[EXTRACT PROVIDED]
[Start]
One year, it wasn’t until July that I found the last Easter egg that should have been part of my Easter hunt. Tucked behind the top of a cushion on my grandmother’s red velvet couch which stood watch over her formal living room, the egg’s colourful foil covering was an immediate reminder in the scorching heat of summer, of the surprises and joys of Easter.
Eggs were hidden two ways at my Nonna’s house: chocolate ones tucked away by my aunts for my sister and I and real ones by my Nonna in her traditional Easter bread. Fresh eggs, woven into handmade bread, coddled to gold-brown perfection was made for just this one event each year. Traditional to Calabria, bread made this way can have many names. In our dialect, it’s called “vavarillu” which refers to something being swaddled.
[End]
[MATERIAL PROVIDED]
[Start]
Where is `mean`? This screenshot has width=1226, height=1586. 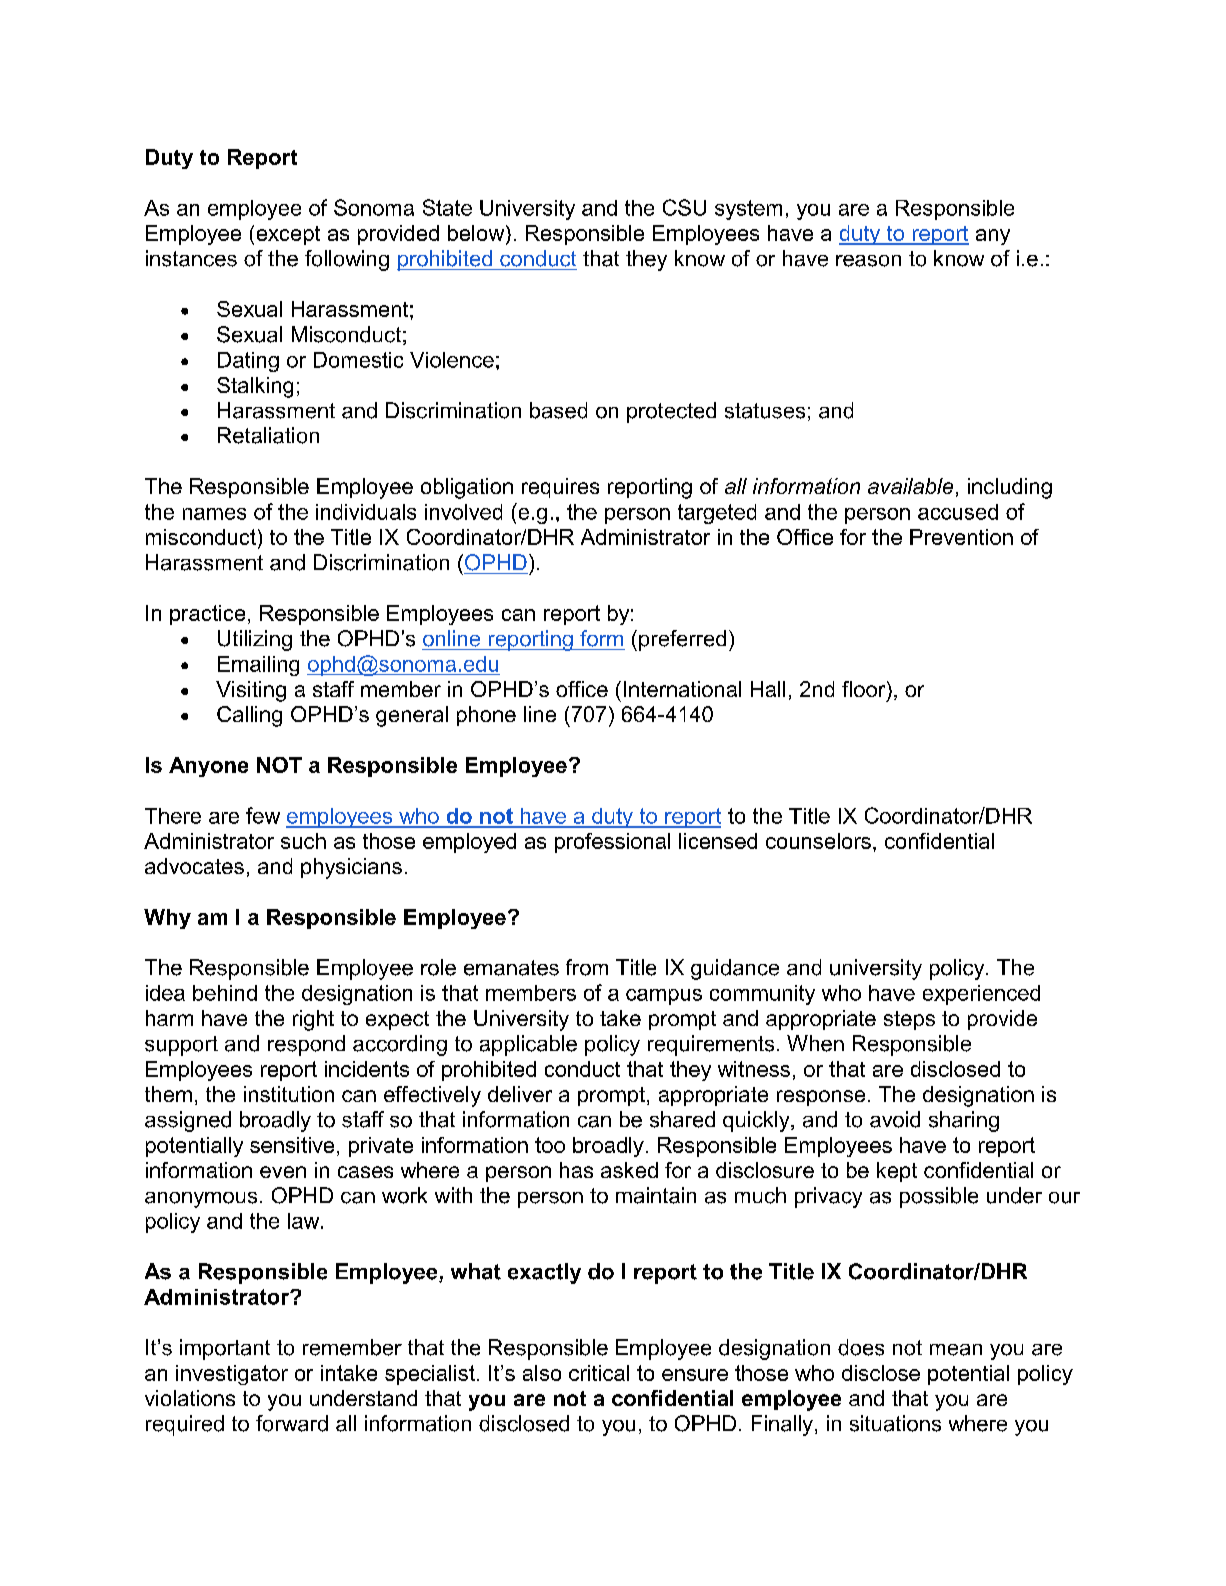 mean is located at coordinates (956, 1350).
[End]
[EXERCISE REQUIREMENTS]
[1] In the Easter passage, what is the traditional Easter bread called in the family's dialect?
[2] Carry on writing the Easter passage from its last sentence.
The data can be left aside here.

[EXPECTED RESPONSES]
[1] It is called "vavarillu," which refers to something being swaddled.

[2]
My Nonno was the primary dinner cook at my grandparent’s house, turning out patate fritte, pasta, soups and slow-cooked chicken and potatoes. But when it came to Easter bread – my Nonna really shined. It was a day-long affair and the eggs and loaves being counted out for which families they had to be taken to. Loaves were packed up for each relative that was to be visited. A family of four or more would get a wreath with four eggs in it, others would get smaller loaves with just one or two eggs. The eggs in the bread did more than represent spring and new beginnings. The shape of the loaf that had one egg twisted into it was said to be made to look like the baby Jesus – the egg being his head, then his body swaddled in cloth and his two feet emerging at the bottom.
To celebrate Easter with all my readers, I’m sharing here my family’s Easter bread recipe. You can find a few variations of this type of woven bread online, though many of them are sweet. In our family, it was made with plain bread to be shared during the Easter meal. My Nonna used chicken eggs originally, but with my husband’s family breeding ducks, we have access to free-range duck eggs that come in off-white, brown and a greenish-blue. The colours are perfect for Easter, without having to dye the eggs.
Happy Easter – I hope you find all the eggs and surprises you are looking for this spring!
1.5kg bread flour (also called hard wheat flour)
1.5 kg all-purpose flour
4 tablespoons salt (Kosher preferred)
5 cups warm water
1/4 cup vegetable oil (optional)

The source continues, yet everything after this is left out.